• PROMPT
Nothing but an exact copy of the records is expected here.

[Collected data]

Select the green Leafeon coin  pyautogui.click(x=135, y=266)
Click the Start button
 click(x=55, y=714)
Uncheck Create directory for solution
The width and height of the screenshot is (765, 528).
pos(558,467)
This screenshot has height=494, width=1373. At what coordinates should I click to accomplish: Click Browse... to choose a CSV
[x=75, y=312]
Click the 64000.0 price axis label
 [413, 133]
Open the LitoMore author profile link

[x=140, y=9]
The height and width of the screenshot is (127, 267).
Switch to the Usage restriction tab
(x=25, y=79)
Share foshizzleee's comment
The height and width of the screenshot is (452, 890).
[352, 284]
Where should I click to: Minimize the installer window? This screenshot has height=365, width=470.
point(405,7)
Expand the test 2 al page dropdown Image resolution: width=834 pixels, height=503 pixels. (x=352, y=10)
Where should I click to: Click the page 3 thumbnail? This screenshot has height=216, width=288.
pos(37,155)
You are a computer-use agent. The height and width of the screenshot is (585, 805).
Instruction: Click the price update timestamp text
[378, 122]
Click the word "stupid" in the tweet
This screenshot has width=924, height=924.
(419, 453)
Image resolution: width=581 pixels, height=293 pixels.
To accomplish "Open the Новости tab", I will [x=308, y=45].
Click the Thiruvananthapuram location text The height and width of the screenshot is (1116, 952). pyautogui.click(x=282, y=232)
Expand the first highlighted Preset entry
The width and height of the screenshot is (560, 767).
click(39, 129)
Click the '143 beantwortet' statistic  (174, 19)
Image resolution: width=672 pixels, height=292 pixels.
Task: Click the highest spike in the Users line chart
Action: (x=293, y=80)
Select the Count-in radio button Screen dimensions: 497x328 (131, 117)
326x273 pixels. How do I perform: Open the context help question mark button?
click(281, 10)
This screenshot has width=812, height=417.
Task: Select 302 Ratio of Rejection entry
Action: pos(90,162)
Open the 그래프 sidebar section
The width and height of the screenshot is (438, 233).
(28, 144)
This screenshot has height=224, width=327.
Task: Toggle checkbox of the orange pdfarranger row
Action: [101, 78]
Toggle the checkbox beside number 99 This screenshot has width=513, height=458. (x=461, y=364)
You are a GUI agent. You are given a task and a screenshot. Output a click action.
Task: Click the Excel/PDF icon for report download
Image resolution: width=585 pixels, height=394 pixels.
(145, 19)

• WRITTEN REPLY
Select the green Leafeon coin  pyautogui.click(x=135, y=266)
Click the Start button
 click(x=55, y=714)
Uncheck Create directory for solution
The width and height of the screenshot is (765, 528).
pos(558,467)
This screenshot has height=494, width=1373. At what coordinates should I click to accomplish: Click Browse... to choose a CSV
[x=75, y=312]
Click the 64000.0 price axis label
 [413, 133]
Open the LitoMore author profile link

[x=140, y=9]
The height and width of the screenshot is (127, 267).
Switch to the Usage restriction tab
(x=25, y=79)
Share foshizzleee's comment
The height and width of the screenshot is (452, 890).
[352, 284]
Where should I click to: Minimize the installer window? This screenshot has height=365, width=470.
point(405,7)
Expand the test 2 al page dropdown Image resolution: width=834 pixels, height=503 pixels. (x=352, y=10)
Where should I click to: Click the page 3 thumbnail? This screenshot has height=216, width=288.
pos(37,155)
You are a computer-use agent. The height and width of the screenshot is (585, 805).
Instruction: Click the price update timestamp text
[378, 122]
Click the word "stupid" in the tweet
This screenshot has width=924, height=924.
(419, 453)
Image resolution: width=581 pixels, height=293 pixels.
To accomplish "Open the Новости tab", I will [x=308, y=45].
Click the Thiruvananthapuram location text The height and width of the screenshot is (1116, 952). pyautogui.click(x=282, y=232)
Expand the first highlighted Preset entry
The width and height of the screenshot is (560, 767).
click(39, 129)
Click the '143 beantwortet' statistic  (174, 19)
Image resolution: width=672 pixels, height=292 pixels.
Task: Click the highest spike in the Users line chart
Action: (x=293, y=80)
Select the Count-in radio button Screen dimensions: 497x328 (131, 117)
326x273 pixels. How do I perform: Open the context help question mark button?
click(281, 10)
This screenshot has width=812, height=417.
Task: Select 302 Ratio of Rejection entry
Action: pos(90,162)
Open the 그래프 sidebar section
The width and height of the screenshot is (438, 233).
(28, 144)
This screenshot has height=224, width=327.
Task: Toggle checkbox of the orange pdfarranger row
Action: [101, 78]
Toggle the checkbox beside number 99 This screenshot has width=513, height=458. (x=461, y=364)
You are a GUI agent. You are given a task and a screenshot. Output a click action.
Task: Click the Excel/PDF icon for report download
Image resolution: width=585 pixels, height=394 pixels.
(145, 19)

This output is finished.